O problema é muito grave porque quanto mais pobres as mães, mais geram filhos. No Brasil, as diferenças regionais são imensas. No Nordeste, o percentual de crianças geradas por mães que ganham menos de dois salários mínimos é de 55% , sendo que no Sudeste este índice cai para 25%.

Um estudo interdisciplinar desenvolvido nos EUA por economistas, psicólogos e neurobiólogos avaliou que uma proporção crescente da força de trabalho americana, em função de um ambiente desfavorável, era formada por indivíduos com habilidades sociais e cognitivas reduzidas. “As habilidades cognitivas e não cognitivas interferem na performance no mercado – as cognitivas têm que ser desenvolvidas cedo, as não-cognitivas podem ser desenvolvidas mais tarde”, explicou Aloísio.

Os economistas americanos envolvidos nesta pesquisa mediram os dados de performance no mercado de trabalho e analisaram, ao longo da vida dos indivíduos estudados, sua composição de capital humano total. Os resultados mostraram que quanto mais cedo começaram os investimentos educacionais no indivíduo, melhores os resultados. “Métodos econométricos bem definidos concluíram que a taxa de retorno é muito maior quando se começa a educação mais cedo, dando então mais ênfase à aprendizagem infantil, complementando com mais estudos posteriores. O rendimento do adulto com menor nível cognitivo e não-cognitivo é menor e assim permanecerá por toda a vida. Se os fatores não-cognitivos – comportamento social, disciplina etc. – são mais desenvolvidos, a situação financeira já melhora.”

Estas avaliações tiveram uma importância muito grande nos EUA, onde o problema era com as minorias. “A diferença é que no Brasil esse é um problema da maioria, então buscar soluções é ainda mais importante.”

No governo Lyndon Johnson, nos EUA, na década de 60, foi realizado um trabalho de pesquisa significativo de assistência às famílias pobres. Os dois grupos formados – um grupo de controle e um grupo de tratamento – foram acompanhados ao longo da vida e esse último alcançou resultados muito positivos. “Onde essa intervenção foi bem feita houve diminuição de criminalidade e de gravidez na adolescência, aumento do índice de finalização do ensino médio e de entrada na universidade”, relatou Araújo.

Hoje nos EUA grupos interdisciplinares estão desenhando métodos para que se faça essa intervenção bem cedo, através do trabalho com crianças com menos de cinco anos e com as mães. “No Brasil, sabemos que é preciso mais dinheiro e mais bom senso, investimento em escolas técnicas, investimento na qualidade do professor, no capital humano de quem ensina. A rede de creches vem sendo ampliada, mas a qualificação dos professores e cuidadores é muito baixa”, observou Araújo.
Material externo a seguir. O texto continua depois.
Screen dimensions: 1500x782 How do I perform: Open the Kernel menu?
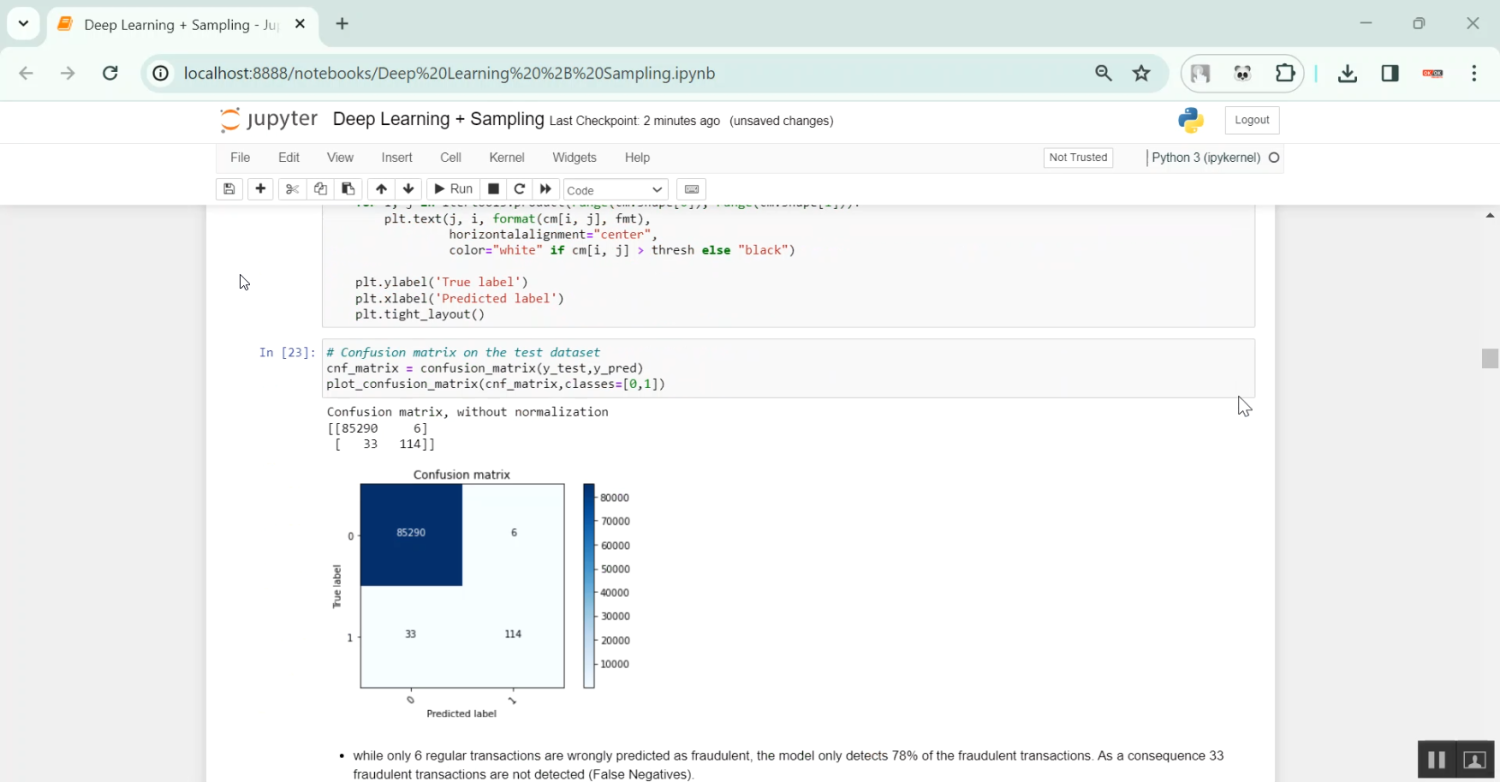506,158
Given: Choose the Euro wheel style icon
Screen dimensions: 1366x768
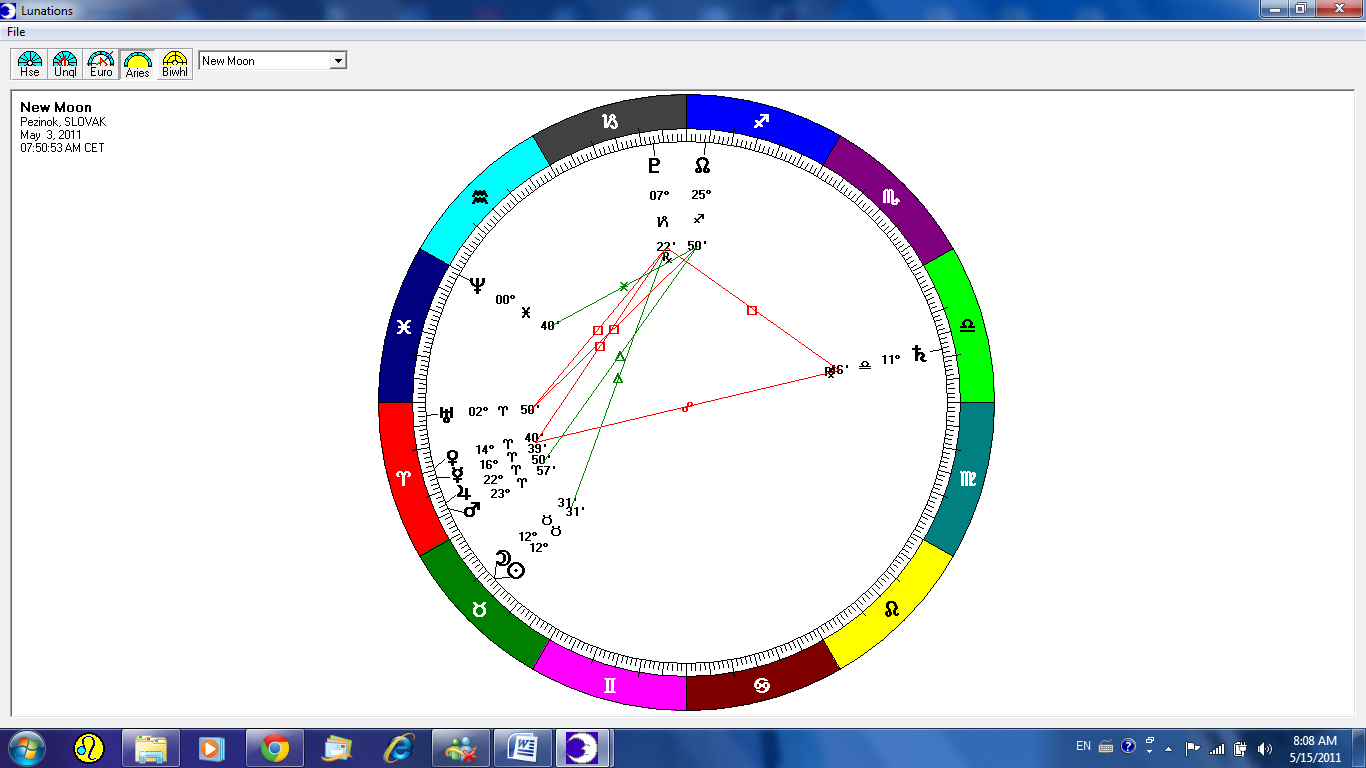Looking at the screenshot, I should (101, 64).
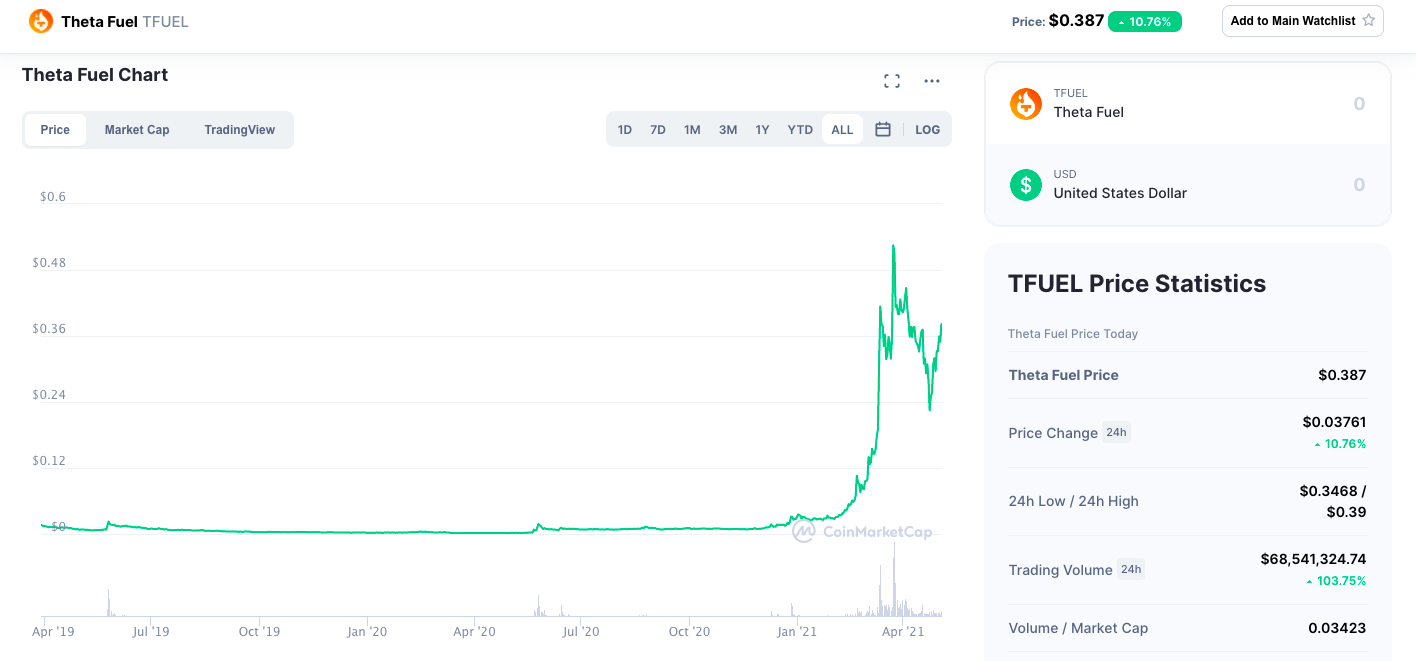This screenshot has width=1416, height=661.
Task: Switch chart range to 1M
Action: pyautogui.click(x=692, y=129)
Em alguns lugares já se experimentou aproveitar inclusive a rede de saúde, com a colaboração de médicos e enfermeiros. “Mas temos que desenvolver um desenho adequado. O grupo de estudo da Academia de Ciências deve servir exatamente para pensar em soluções interdisciplinares para questões que não sabemos resolver, mas que são fundamentais. Precisamos incentivar a pesquisa científica nessa área, visando a obtenção de dados consistentes para desenvolver estratégias de intervenção adequadas”, concluiu Aloísio Araújo.